#### [Task description]
When a line contains the string "Quiz", it counts once; give the total of such lines in the entries below and nothing else.

#### [The data]

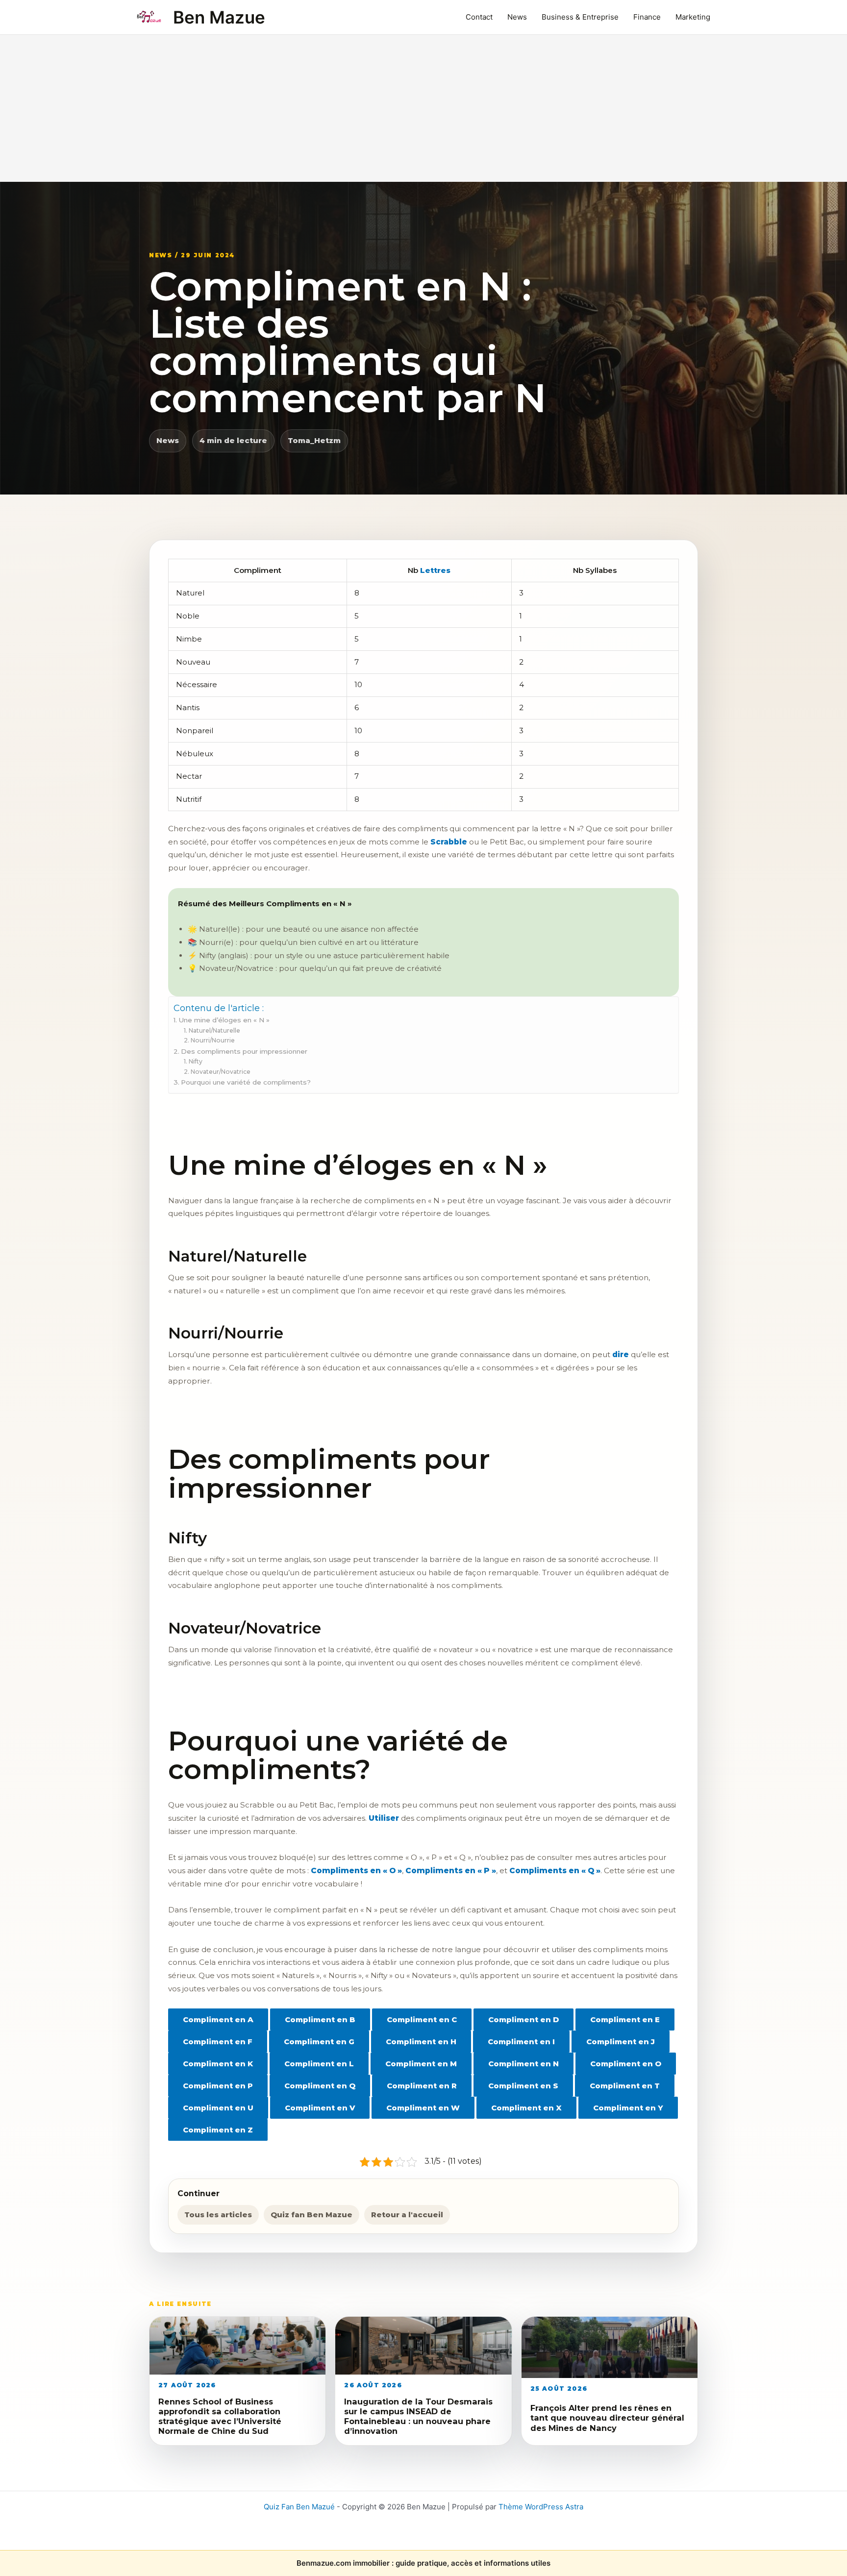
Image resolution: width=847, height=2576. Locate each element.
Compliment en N (523, 2063)
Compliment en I (521, 2041)
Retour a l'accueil (407, 2214)
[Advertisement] (423, 108)
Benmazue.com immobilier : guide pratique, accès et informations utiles (423, 2563)
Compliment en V (320, 2107)
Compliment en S (523, 2085)
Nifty (195, 1061)
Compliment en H (421, 2041)
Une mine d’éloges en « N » (224, 1020)
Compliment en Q (319, 2085)
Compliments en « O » (356, 1870)
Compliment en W (423, 2107)
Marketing (692, 17)
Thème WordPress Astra (540, 2506)
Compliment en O (625, 2063)
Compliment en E (625, 2019)
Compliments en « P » (450, 1870)
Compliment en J (620, 2041)
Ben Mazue (219, 17)
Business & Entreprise (580, 17)
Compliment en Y (628, 2107)
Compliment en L (319, 2063)
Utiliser (384, 1818)
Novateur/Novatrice (220, 1071)
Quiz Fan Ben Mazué (299, 2506)
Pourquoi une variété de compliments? (246, 1082)
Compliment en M (421, 2063)
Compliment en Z (218, 2129)
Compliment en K (218, 2063)
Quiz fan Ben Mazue (311, 2214)
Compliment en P (218, 2085)
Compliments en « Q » (554, 1870)
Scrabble (448, 841)
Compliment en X (526, 2107)
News (517, 17)
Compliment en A (218, 2019)
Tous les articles (218, 2214)
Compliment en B (320, 2019)
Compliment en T (625, 2085)
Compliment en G (319, 2041)
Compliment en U (218, 2107)
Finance (647, 17)
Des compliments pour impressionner (244, 1051)
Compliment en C (422, 2019)
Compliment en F (217, 2041)
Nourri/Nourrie (212, 1040)
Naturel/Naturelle (214, 1030)
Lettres (435, 570)
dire (620, 1354)
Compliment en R (422, 2085)
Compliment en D (523, 2019)
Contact (479, 17)
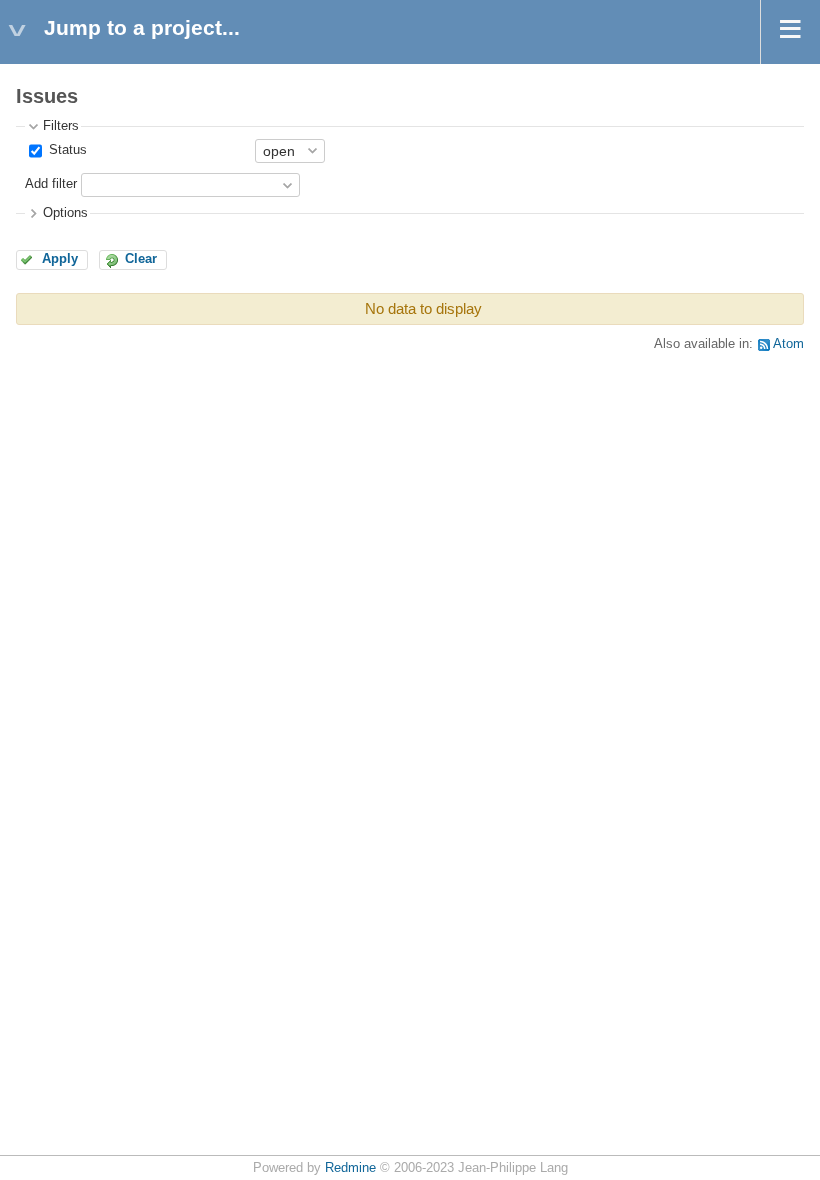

#### [Exercise answer]
2